*EXCERPTED PASSAGE:*

You Should Go To A State School

Screen Shot 2014-07-30 at 10.24.09 AM

As a generation, we’re pretty obsessed with doing great things in college. I don’t mean beating our best flip cup scores or winning 25 games of beer pong in a row, though. I mean we’re obsessed with getting into the kind of school that could theoretically allow us to be published astrophysicists before the age of 30. Ivy League schools seem to be parents’ goals for their kids now, with private preschool programs, SAT prep boot camps, and enough AP and IB exams to graduate from school in two years. It’s madness. It’s also not doing us any favors, because Ivy League schools actually suck. “Why? How? What do I do with this 4.5 GPA then?” you might shout at your screen right about now since you only applied to schools with a 4.0 or greater GPA requirement. I’m glad you asked, because a state school is your answer.

*DATASET RECORDS:*
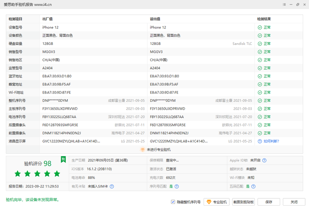The image size is (309, 210).
Task: Click the help icon next to 未插入SIM卡
Action: point(112,186)
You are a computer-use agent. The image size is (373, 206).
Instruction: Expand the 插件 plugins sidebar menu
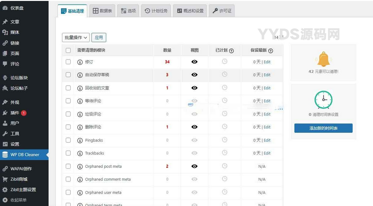[x=14, y=113]
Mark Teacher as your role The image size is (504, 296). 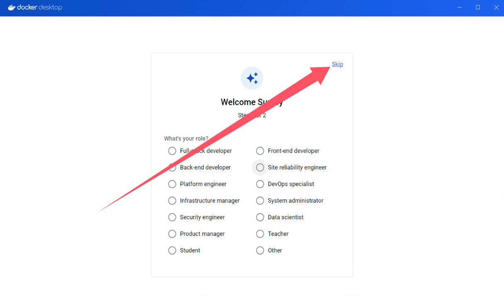pos(260,234)
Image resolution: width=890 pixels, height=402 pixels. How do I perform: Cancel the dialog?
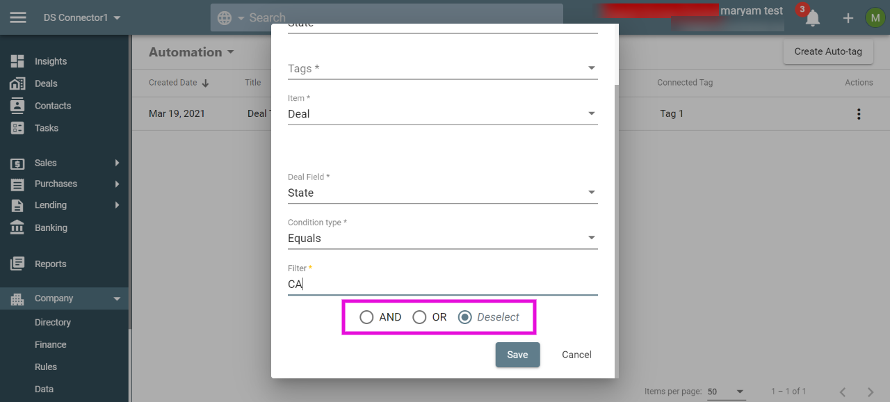[x=576, y=355]
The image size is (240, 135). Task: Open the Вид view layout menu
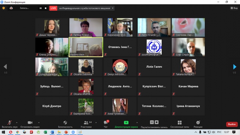pyautogui.click(x=233, y=8)
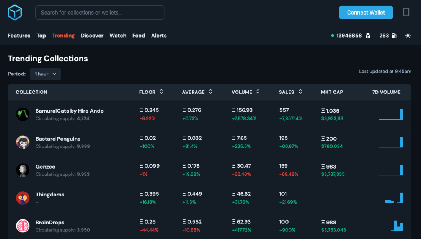This screenshot has height=239, width=421.
Task: Go to the Top tab
Action: 41,36
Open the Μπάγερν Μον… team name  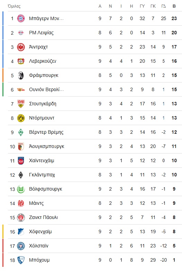46,18
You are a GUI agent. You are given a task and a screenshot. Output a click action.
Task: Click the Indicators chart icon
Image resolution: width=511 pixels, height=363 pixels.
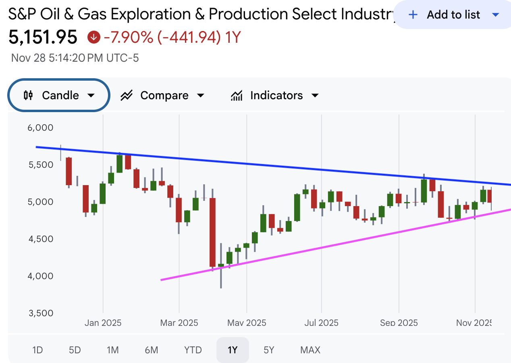tap(237, 96)
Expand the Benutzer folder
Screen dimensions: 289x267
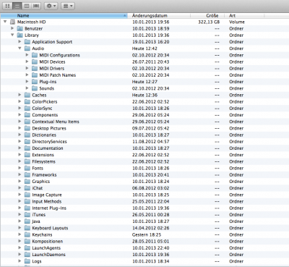click(x=12, y=28)
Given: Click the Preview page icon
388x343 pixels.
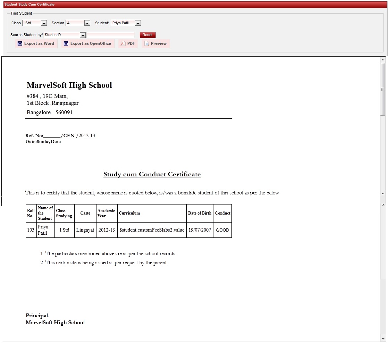Looking at the screenshot, I should coord(147,44).
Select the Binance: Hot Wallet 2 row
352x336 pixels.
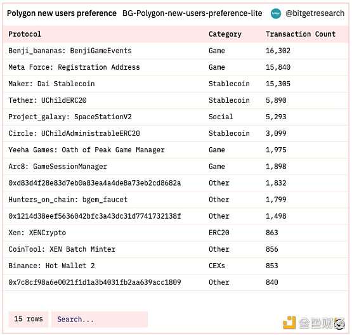[x=176, y=266]
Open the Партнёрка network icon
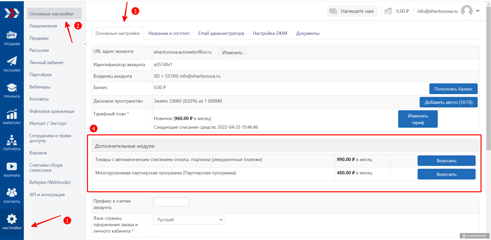 point(12,141)
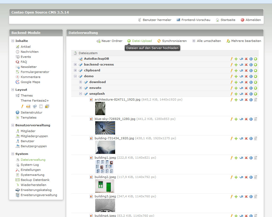Expand the download folder
Image resolution: width=272 pixels, height=217 pixels.
tap(81, 82)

*WRITTEN EXERCISE 1:* In the essay on state schools, what do parents now seem to have as goals for their kids?
*WRITTEN EXERCISE 2:* List each program or exam that the essay on state schools names as part of how parents push their kids toward Ivy League schools.
*WRITTEN EXERCISE 3:* Carry on with the essay on state schools from the point where it stops.

*TASK RESPONSE 1:* Ivy League schools.

*TASK RESPONSE 2:*
- private preschool programs
- SAT prep boot camps
- AP exams
- IB exams

*TASK RESPONSE 3:*
Ivy League schools are, by definition, the most competitive schools outside of a few private institutions that are still damn hard to get into. Ultimately they are their own thing. Harvard, Yale, Princeton, and so on are all about as easy to get into as Alcatraz was to break out of. What they require of students now is borderline insane, because for these admissions boards, failure is not an option. Growing up and going to college, on the other hand, is all about making mistakes and failing. That’s the best way to learn. Success doesn’t teach nearly as many lessons as soul-crushing failure does, and it definitely doesn’t make you a better person if you never fail. You’ve seen those “rich kids of Instagrams” people. They’re basically walking supermassive black holes of douchiness, sucking out all class or intelligence around them. That’s what happens when you never have to experience any failure or hardship. No one wants to be the guy bragging about his three Ferraris on the Internet, because that guy gets his shit vandalized and doesn’t understand why no one likes him except when he’s throwing $100 bills.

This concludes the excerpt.